La marcha en La Matanza, a dos semanas del triple narcofemicidio.
Por Lucas Pedulla
Fotos: Juan Valeiro/lavaca.org
En silencio.
La marcha empieza 21:29, horario en el que las chicas se subieron, hace dos semanas, a la camioneta Chevrolet Tracker blanca. Para quienes no conocen este lugar –rotonda de La Tablada, cruce de Camino de Cintura y avenida Crovara, La Matanza–, el silencio que acompaña la movilización de las familias de Brenda del Castillo, Morena Verdi y Lara Gutiérrez no se termina de dimensionar.

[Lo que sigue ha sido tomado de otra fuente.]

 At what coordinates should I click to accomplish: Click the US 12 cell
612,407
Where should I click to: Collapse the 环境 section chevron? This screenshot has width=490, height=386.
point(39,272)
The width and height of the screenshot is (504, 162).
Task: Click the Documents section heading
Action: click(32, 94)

Foto: Juan Valeiro para lavaca.org
El perímetro está cortado desde muy temprano por la policía bonaerense y apenas algunas motos del barrio o ambulancias urgentes pasan por una intersección que, en un día común, es puro bocinazo, ruido y tránsito sin parar.
Así, en silencio, esta marcha grita que hace dos semanas ya no hay ningún día común.
“El barrio está de luto”, dice Brian, un joven muy dulce que acompaña a la familia de Morena. “Antes se escuchaba música, había fiesta, baile. Ahora, nada”.
Eric, de 28 años, al lado de la familia de Brenda: “El barrio está triste”.

Foto: Juan Valeiro para lavaca.org
Las chicas que acompañan a Estela, mamá de Lara Gutiérrez, mueven la cabeza de un lado a otro: “Queremos justicia”, dicen. No quieren decir más. ¿Hay algo más?
De a poco, desde los monoblocks que custodian esta rotonda bajo la mirada de murales del Papa Francisco y Diego Maradona, los vecinos fueron llegando. Algunos volvían de trabajar, otros se sumaban después de cenar. Hay jubiladas, adolescentes y muchos niños y niñas que sostienen velas en cuellos de botellas de plástico. Sabrina, la mamá de Morena, marcha mirando el frente. Paula, mamá de Brenda, lleva en brazos a su nieto de un año. Hay mucho dolor, y son los niños los que marcan con una mirada de fuego una fotografía fuera de lugar, una cámara que parece no respetar este duelo.

Foto: Juan Valeiro para lavaca.org
En silencio, nadie habla.
Solo los pasos en una ronda a la rotonda en sentido inverso a las agujas del reloj, como las Madres en Plaza de Mayo, o los jubilados en el Congreso.
Quizá de manera inconsciente, sin saberlo, en este gesto las familias respondan una pregunta innecesaria que circula en algunos colectivos que se desvían de recorrido por el corte: “¿Por qué marchan si hay detenidos?”. Precisamente, porque el nunca más se sostiene en movimiento, como una forma de gritarle a la agenda política y social que este horror no tiene justicia.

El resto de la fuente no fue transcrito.